Joe was kind enough to talk to us about the production of this short film. Sitting comfortably?

Nintendo Life: Can you tell us a little more about yourselves? How do you know each other?

Joe Morrisseau: I graduated from the Art Institute of Los Angeles eight years ago. I had split majored in 3D and Film. Afterwards I had been bouncing to all kinds of different video, 3D, special effects jobs for the first four years after I graduated, and I’ve been a teacher at a for profit school for the last four. George Hernandez and the others were either recent alumni or students of the same school.

NL: How long did it take you guys to create this film?

JM: The film took about a full year of working 20 hours a week every week. My work as an instructor had to come first. I logged in about 1400 hours, maybe even 1600. That’s not a long time once you factor in everything it took to make it, not just what you see. I had to write the script, do the storyboards, animatic, all kinds of conceptualizing…there was tons of research and development and testing to get everything to not only get things to look just right, but I had to make choices on the visuals so I could get this project rendered — there's about 2300 hours of rendering. There was also compositing, editing of the film and sound, which is another animal entirely, so this was a project that took on all the aspects of a feature length film. So the 1400-1600 hours timeline is really not bad at all.

NL: What made you choose Star Fox?

JM: Things weren’t looking good at the school I’m currently employed at; the student population has been dwindling.
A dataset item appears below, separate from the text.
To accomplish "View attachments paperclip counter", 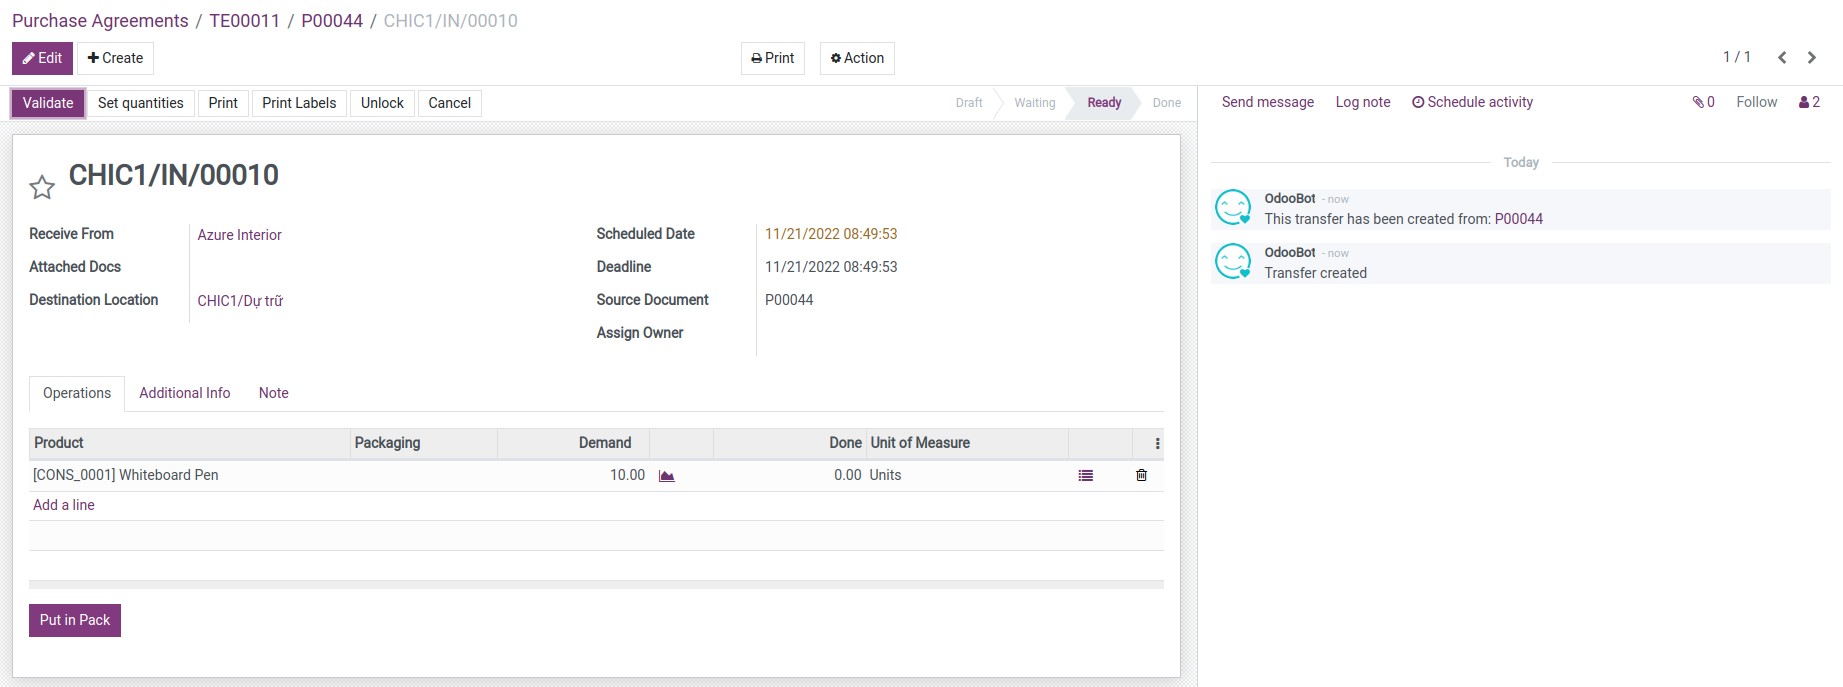I will [x=1703, y=102].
I decided to work on a demo reel showing my artistic and technical abilities. I was creating some modest pieces including a fighter cockpit but I became bored halfway through it. I figured I should learn something new so I decided to teach myself Maya fur. As a joke I said “hey, maybe I should put Star Fox in my cockpit!” Then everything started to kind of snowball into a short film.
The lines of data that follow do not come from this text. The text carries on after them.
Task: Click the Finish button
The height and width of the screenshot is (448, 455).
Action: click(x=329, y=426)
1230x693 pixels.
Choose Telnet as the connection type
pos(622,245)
NL: Would you like to see a feature length animation of Star Fox in the future?

JM: I’m not sure. One of the problems with making a film from a video game can be best described by something Ridley Scott once said: “This (points to his brain) is always more powerful than (points to his eyes) this.” Meaning that our imaginations are more powerful than anything that we could ever see in the flesh. When you’re playing a game — not just Star Fox, mind you — not only are you wondering which corner the enemy is coming from, but you’re also wondering who those characters are, and as a result you develop your own concept in your head that no film could ever live up to.

NL: Do you have any plans for similar films for any other Nintendo franchises?

JM: Other Nintendo short films? Forgive me when I say that I’m still trying to recover from this last one! Currently I am putting together a website demonstrating my work. Several pages will be dedicated to the Star Fox project. It will be almost a “behind the scenes” if you will. If I’m going to do another short based from Nintendo, I have a cool idea for The Legend of Zelda.

Thanks to Joe for taking the time to talk to us!